** DATA FOR PROCESSING follows **
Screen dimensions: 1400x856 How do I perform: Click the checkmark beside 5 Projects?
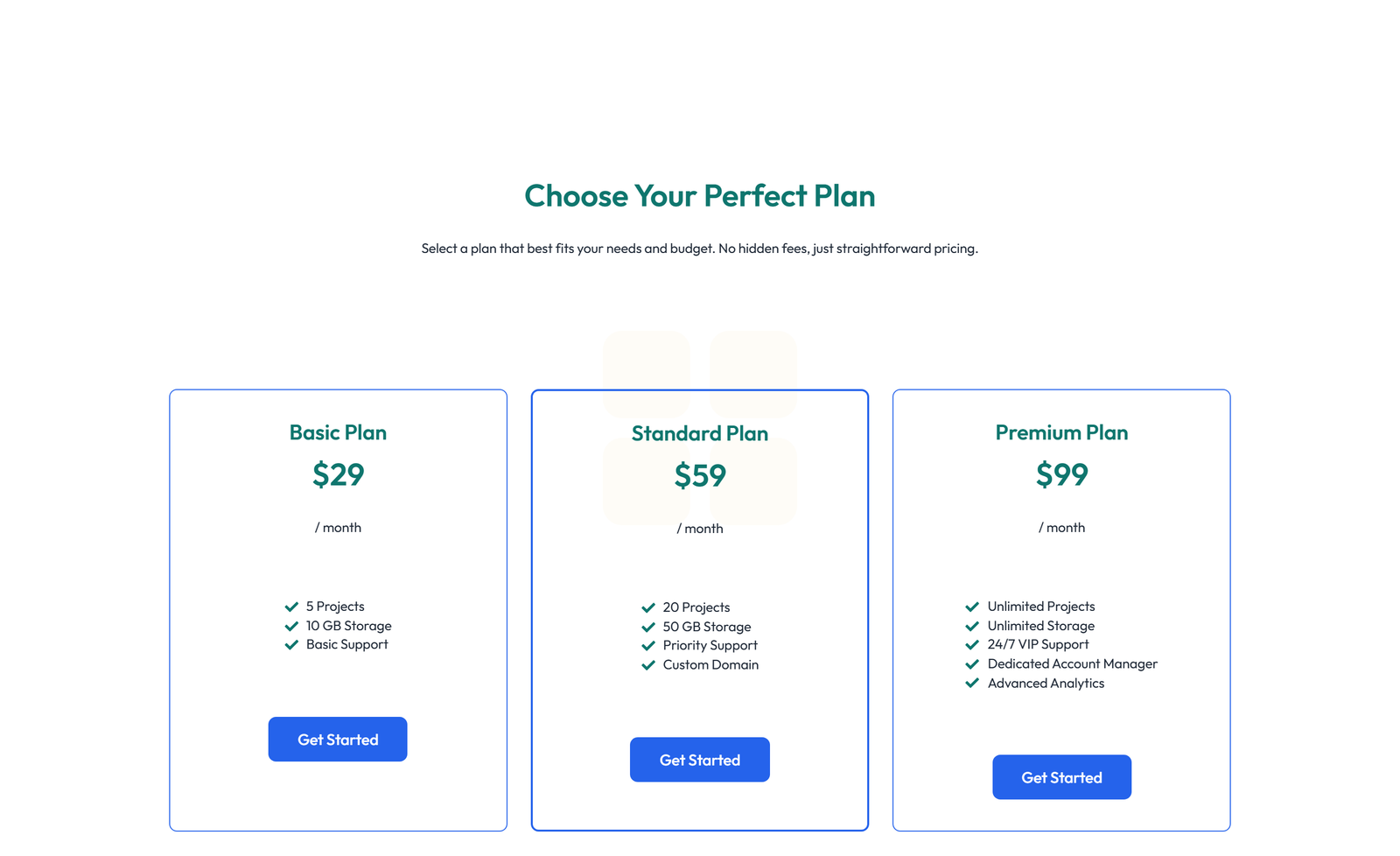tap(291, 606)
** End of DATA FOR PROCESSING **
** DATA FOR PROCESSING follows **
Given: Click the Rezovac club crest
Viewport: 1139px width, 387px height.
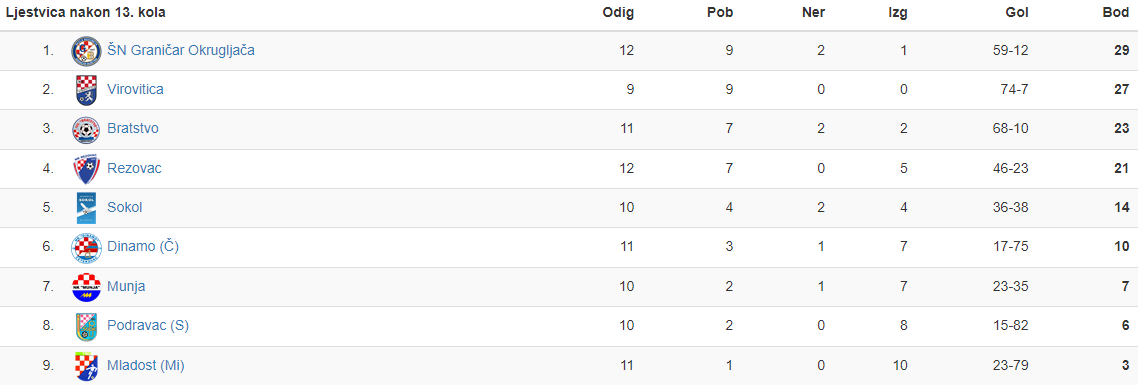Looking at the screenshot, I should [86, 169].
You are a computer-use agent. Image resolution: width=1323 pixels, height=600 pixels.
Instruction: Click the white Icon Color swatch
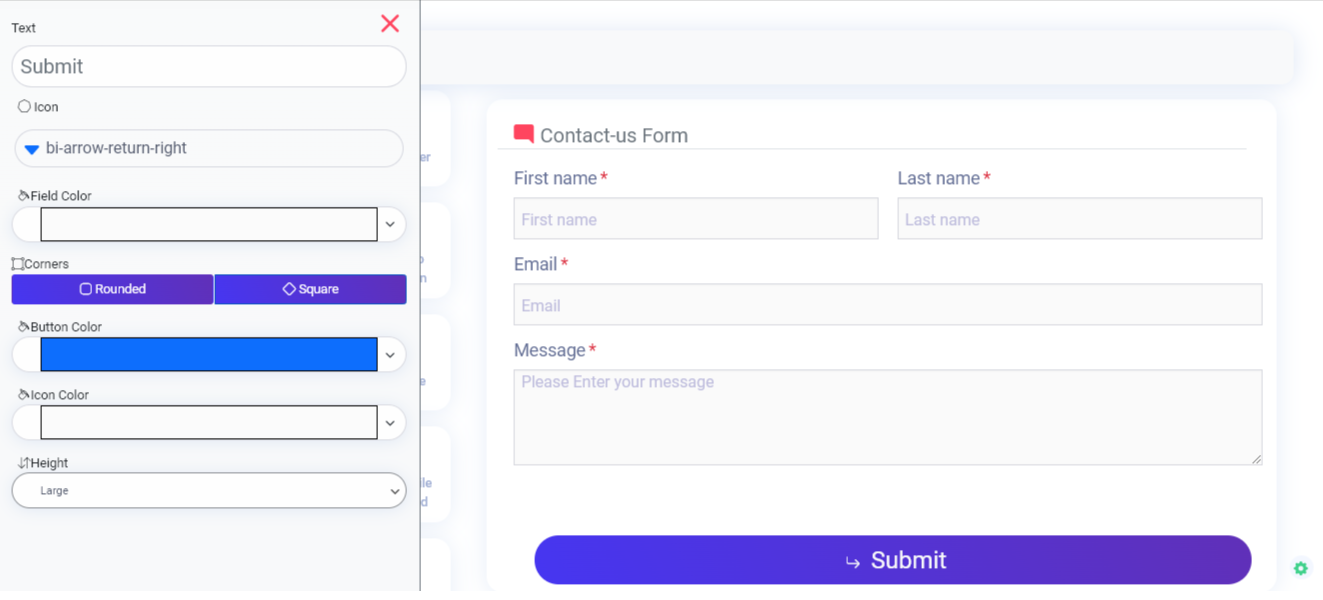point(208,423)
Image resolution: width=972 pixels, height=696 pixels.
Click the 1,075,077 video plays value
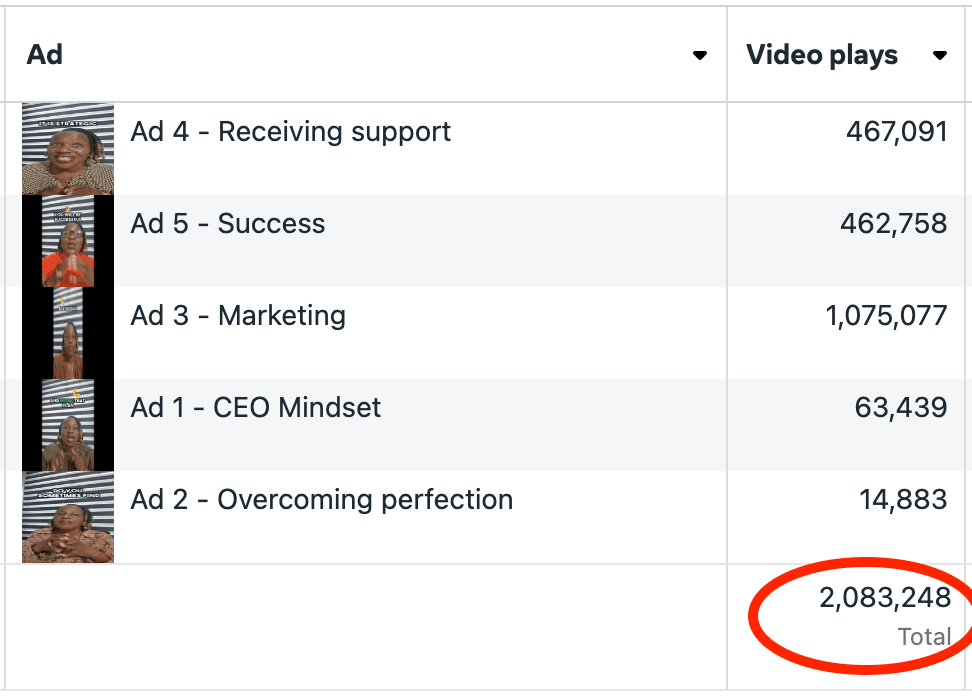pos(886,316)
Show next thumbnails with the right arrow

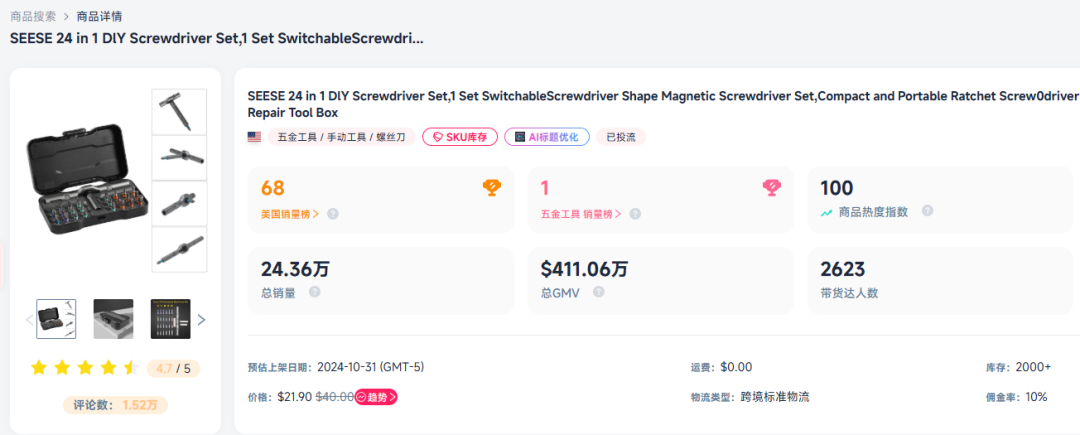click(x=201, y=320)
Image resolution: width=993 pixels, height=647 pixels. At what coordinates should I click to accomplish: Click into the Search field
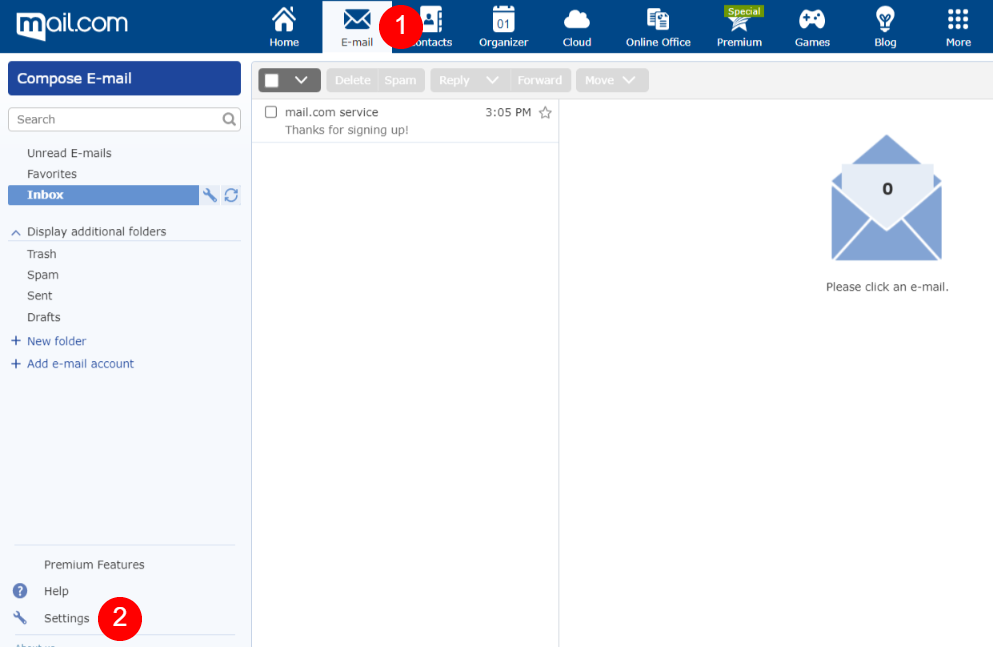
** End of DATA FOR PROCESSING **
** DATA FOR PROCESSING follows **
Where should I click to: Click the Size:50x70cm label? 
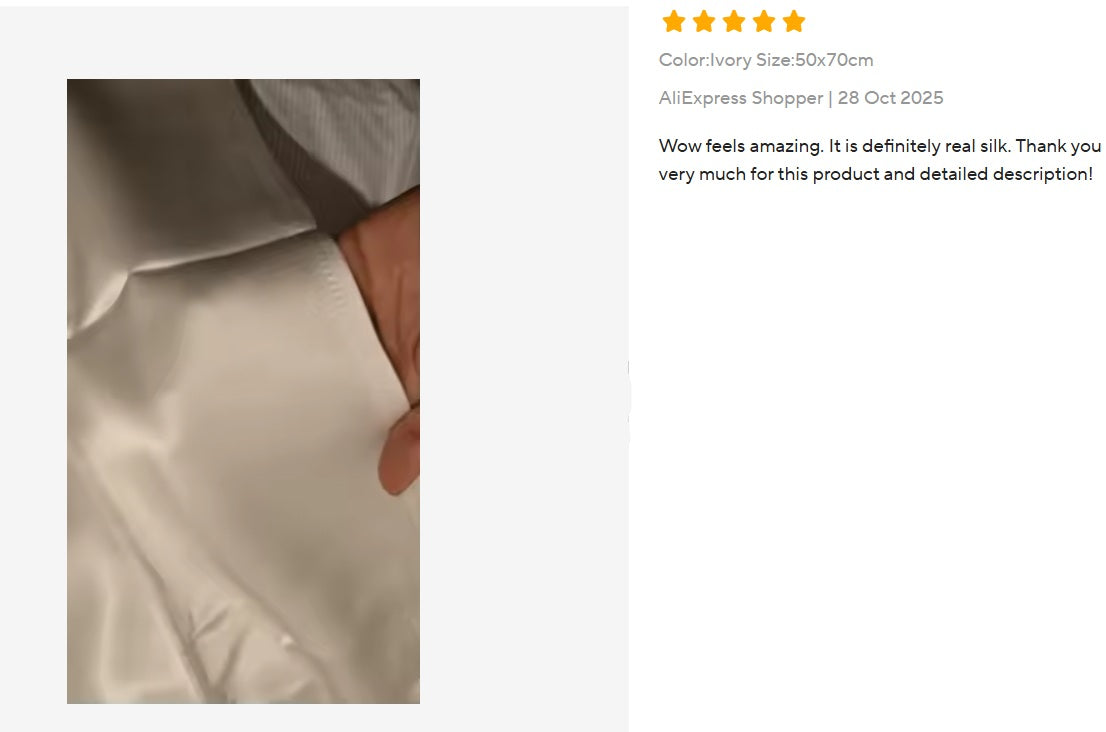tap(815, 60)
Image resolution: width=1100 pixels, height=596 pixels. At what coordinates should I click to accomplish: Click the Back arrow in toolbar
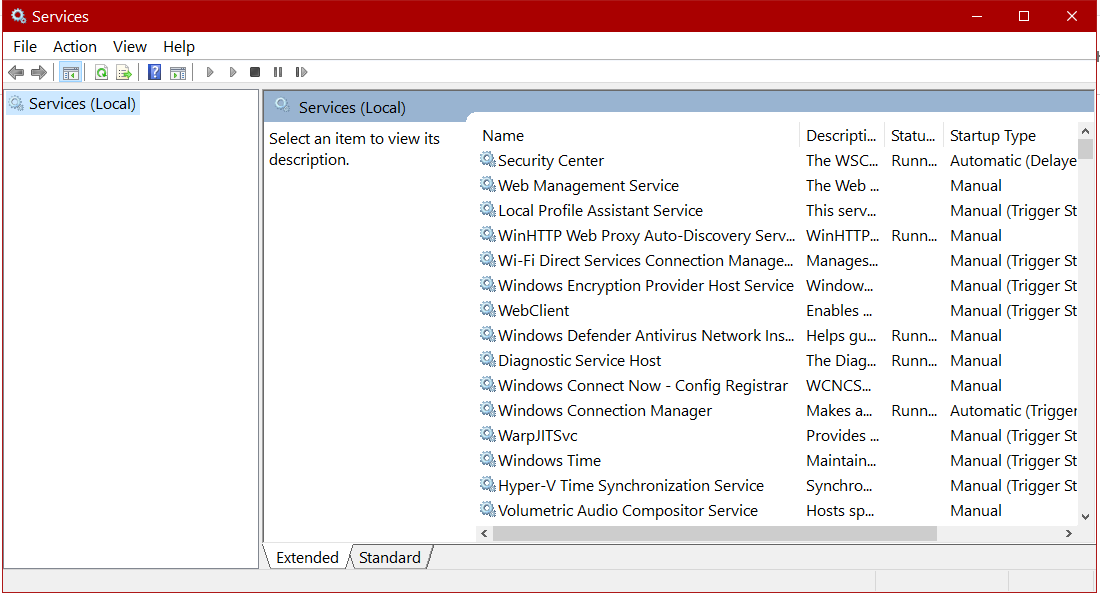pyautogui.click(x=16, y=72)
** End of DATA FOR PROCESSING **
YOUR GOAL
Every line above in the stretch from the one with "Given: Click the Rezovac club crest" through the one with "Image resolution: width=993" is to be transcribed exactly, ends included. No picture is copied.

EXPECTED OUTPUT
Given: Click the Rezovac club crest
Viewport: 1139px width, 387px height.
Looking at the screenshot, I should [86, 169].
You are a computer-use agent. Image resolution: width=1323 pixels, height=600 pixels.
Instruction: Click the white Icon Color swatch
point(208,423)
Image resolution: width=972 pixels, height=696 pixels.
Click the 1,075,077 video plays value
pos(886,316)
Show next thumbnails with the right arrow

click(x=201, y=320)
Image resolution: width=993 pixels, height=647 pixels. At what coordinates should I click to accomplish: Click into the Search field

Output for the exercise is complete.